In July of 2021, I was reunited with Ripley during an 8-day training camp where she refined her skill set with me and I learned how to ask her for specific skills to help with the PTSD symptoms. Slowly, I started to see how much of a resource she would be for me. At the same time, I very quickly had to find acceptance of my disability. I could no longer hide, but there was freedom in knowing that I now had a constant companion that was trained specifically for me. Ripley has full public access, so she truly can go anywhere with me. I started to re-enter back into the community and knew that if I experienced deep panic, Ripley had my back. Ripley would be there when the nightmares disrupt another night of sleep. Ripley will be there when the physical pain feels too much to bear and will apply deep pressure and let me know that I am not alone even in my most painful moments.
Shortly after Ripley came home, I dislocated both of my jaws again and was in the Emergency Room for over seven hours while several medical professionals worked to put my jaws back in place. It was some of the worst pain I have ever experienced in my life. Yet something was different this time, I was not alone. Ripley stayed by my side throughout the entire time in the hospital and applied deep pressure. She refused to leave my side because she knew she had one job, to remind me that I am safe despite the circumstances.
So, I look back on the effects PTSD has had on me, and I am learning what it looks like to fully accept who I am despite my limitations. Ripley has also provided me the opportunity to educate my community on the role of a service dog and how to support someone who is struggling with PTSD. It has forced me to be vulnerable about my story but also has been an opportunity for me to expand my support system.
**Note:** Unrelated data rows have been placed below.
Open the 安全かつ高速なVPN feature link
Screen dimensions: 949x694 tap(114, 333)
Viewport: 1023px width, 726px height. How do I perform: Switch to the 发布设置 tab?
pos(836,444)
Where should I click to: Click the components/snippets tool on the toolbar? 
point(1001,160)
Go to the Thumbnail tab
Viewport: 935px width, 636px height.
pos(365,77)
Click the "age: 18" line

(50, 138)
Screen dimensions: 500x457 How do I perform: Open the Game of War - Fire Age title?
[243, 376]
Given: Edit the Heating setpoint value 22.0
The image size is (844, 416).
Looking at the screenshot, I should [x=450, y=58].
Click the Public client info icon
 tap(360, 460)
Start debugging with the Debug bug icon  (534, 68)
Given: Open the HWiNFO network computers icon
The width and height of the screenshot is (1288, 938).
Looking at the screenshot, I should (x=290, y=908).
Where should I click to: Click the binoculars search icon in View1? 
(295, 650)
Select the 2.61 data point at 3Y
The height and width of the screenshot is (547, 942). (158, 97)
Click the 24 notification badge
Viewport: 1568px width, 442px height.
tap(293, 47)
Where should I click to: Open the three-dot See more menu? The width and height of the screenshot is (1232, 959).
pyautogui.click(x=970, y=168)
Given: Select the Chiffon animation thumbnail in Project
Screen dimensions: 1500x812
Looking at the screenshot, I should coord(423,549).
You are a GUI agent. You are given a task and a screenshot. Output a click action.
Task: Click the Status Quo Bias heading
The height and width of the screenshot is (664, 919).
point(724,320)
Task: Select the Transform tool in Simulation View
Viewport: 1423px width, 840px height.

I went into Special Education because I had a deep passion but came out with a disability. But it has been an opportunity for me to be on the other side of care and has allowed me to grow a deeper empathy and level of compassion. Whether visible or invisible, we are each fighting a battle. Each day we have the opportunity to be an encouragement to those around us. We may never fully know what someone is struggling with, but there is always an opportunity to show compassion. We all need a support system and others to lift us up in seasons where we feel like we cannot even take another step. It is when we fully accept who we are, we allow others to step into our story.
As Brene Brown, research professor at the University of Houston, said “Owning our story and loving ourselves through that process is the bravest thing we will ever do. Vulnerability is the birthplace of love, belonging, joy, courage, empathy, and creativity. It is the source of hope, empathy, accountability, and authenticity.”
“If we want greater clarity in our purpose or deeper and more meaningful spiritual lives, vulnerability is the path,” said Brown. I am a living testimony that vulnerability is an opportunity for others to link arms with you and remind you are not alone. I finally feel hope for my future because I know I have Ripley and so many others ready to help me continue the journey of healing.